* Objective: From the blog post below about comparing yourself to other writers, copy word for word the part that opens with the words "writing-research" and closes with "to be accurate.".

* Excerpt:

I was talking to a writer friend today. She writes novels and is published. I haven’t completed the one I started six years ago during NaNoWriMo. She doesn’t write picture books. I am waiting/hoping to get mine published. It’s a waiting game no matter what you write.

She reminded me to not compare myself to other writers. I needed that reminder – again – because I have been thinking about my picture book submission earlier this week, and that many other writers submitted their manuscripts around the same time. Mine will get read but I will be astonished if it is accepted. Why? Because, I thought, the others will be better stories or more suited to the publisher’s interest, than mine. Through the process of elimination mine will be rejected. I thought, but I don’t KNOW. I’m waiting. My friend is waiting, too, for the next step in the progress of her latest novel.

She said if she were to compare she could be insecure because of my writing. WHAT! No way! Because, she told me, I write multiple stories in one year while she writes a story in about three years.  hmmm  My reply to that is it takes longer for her novel because of the length of her in-depth story and all the research she does for it. No matter if it’s world-building or just capturing a moment or incident, it all takes time and effort to create worlds or scenarios and scenes. It’s all writing. It’s all creative expression. It’s all work. And it’s an exercise in patience – definitely not one of my strengths.

I think writing a good novel (one that gets publish ) is an amazing and exciting accomplishment. I’d love to do that, but I don’t yet know if that is within my abilities. For now I am concentrating on picture books because that’s more where my passion lies in my writing. I have to stop comparing. I have to be who I am as a writer.

Look at this fabulous image I found on Twitter:

writing-research

 

 

 

 

She’s a history professor from the future. She said to just carry on as if she’s not here.

Researching your topic is a very important part of writing your story. Even for the picture book I recently submitted, I researched what the characters would be interested in eating. I like things to be accurate.

* Listed entries:
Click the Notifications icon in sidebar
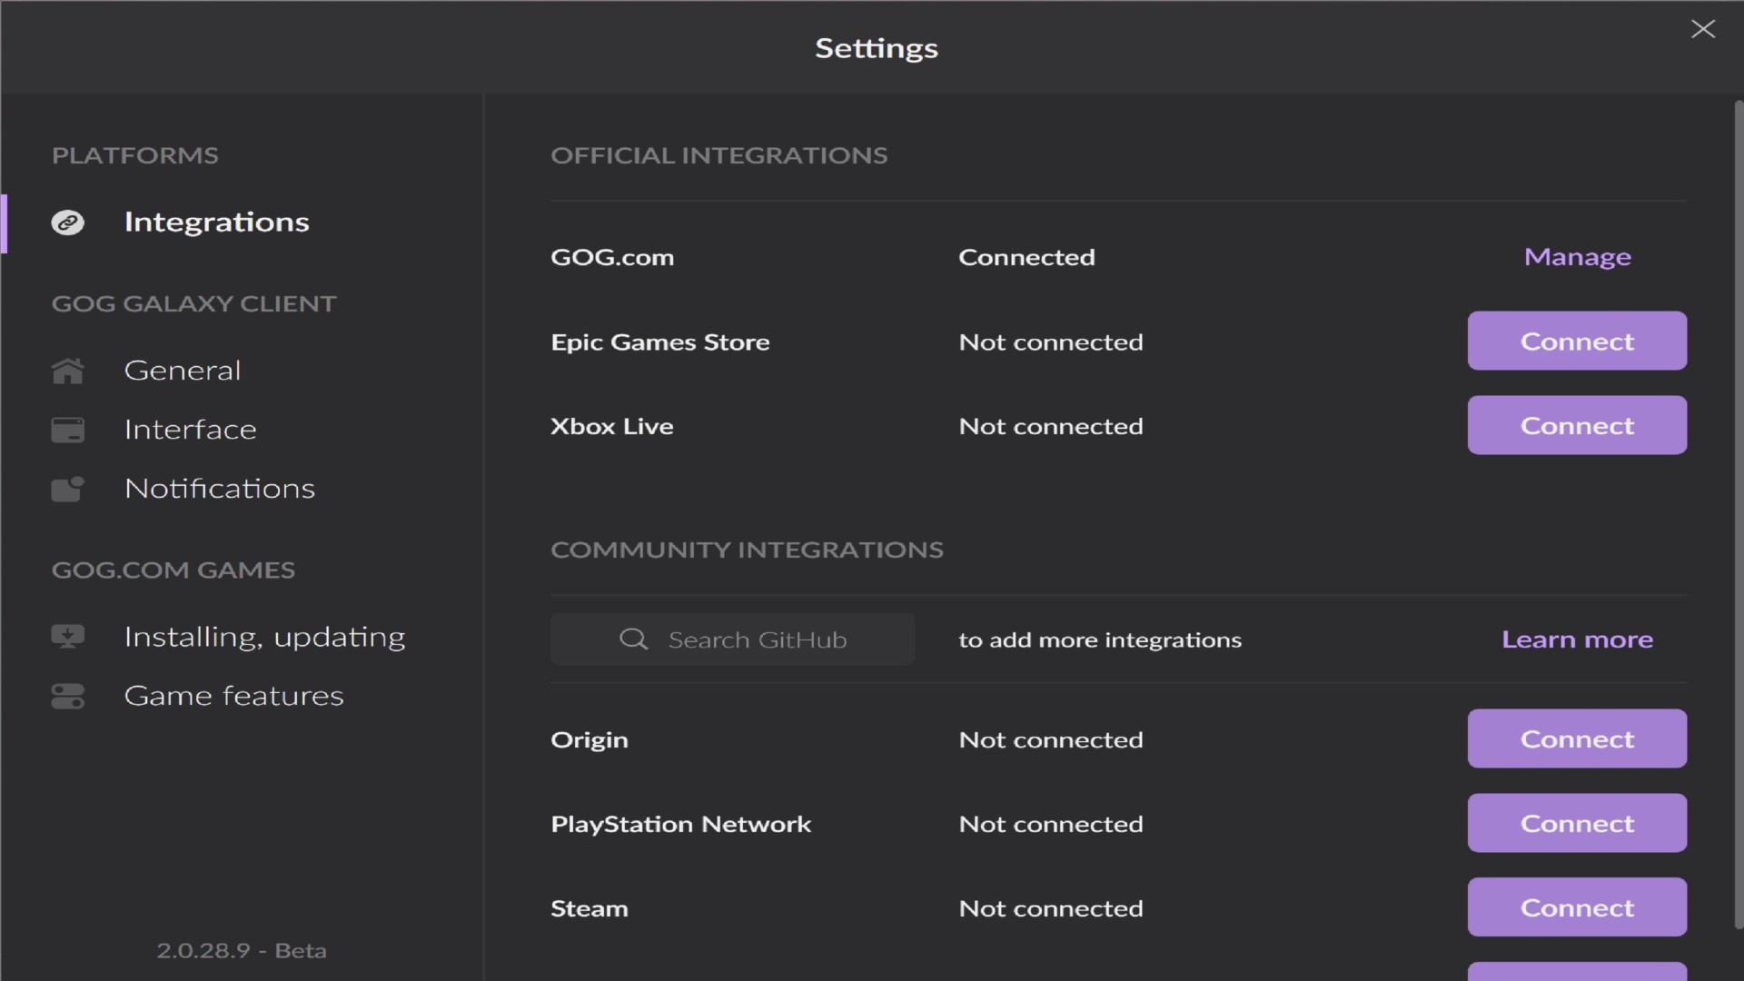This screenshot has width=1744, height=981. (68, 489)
* * *
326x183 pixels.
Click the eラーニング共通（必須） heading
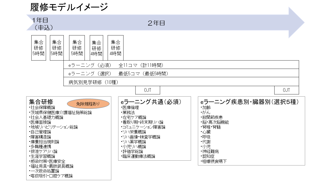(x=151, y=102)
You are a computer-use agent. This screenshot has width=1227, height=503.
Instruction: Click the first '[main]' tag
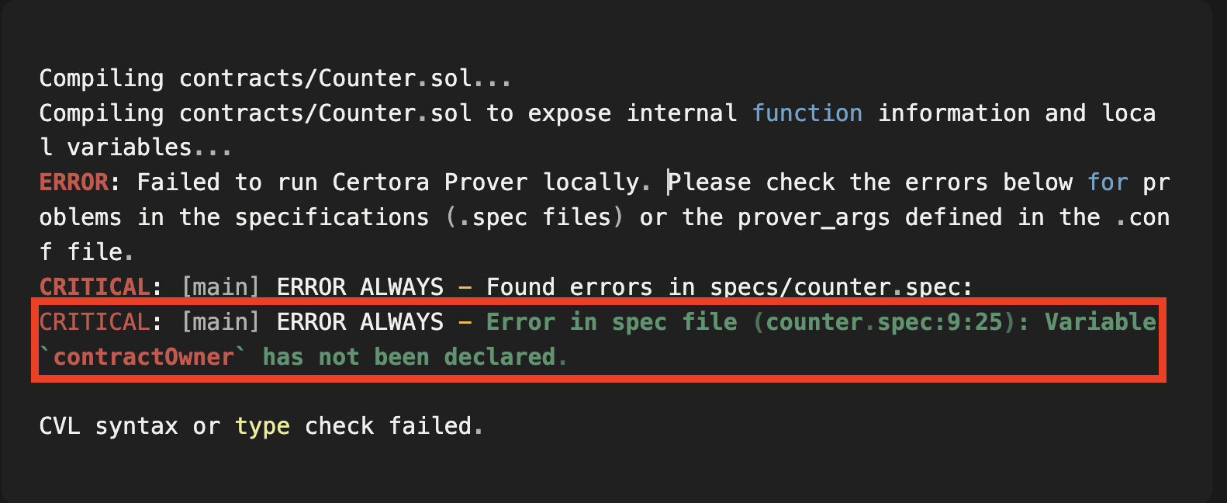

* Complete response:
writing-research

 

 

 

 

She’s a history professor from the future. She said to just carry on as if she’s not here.

Researching your topic is a very important part of writing your story. Even for the picture book I recently submitted, I researched what the characters would be interested in eating. I like things to be accurate.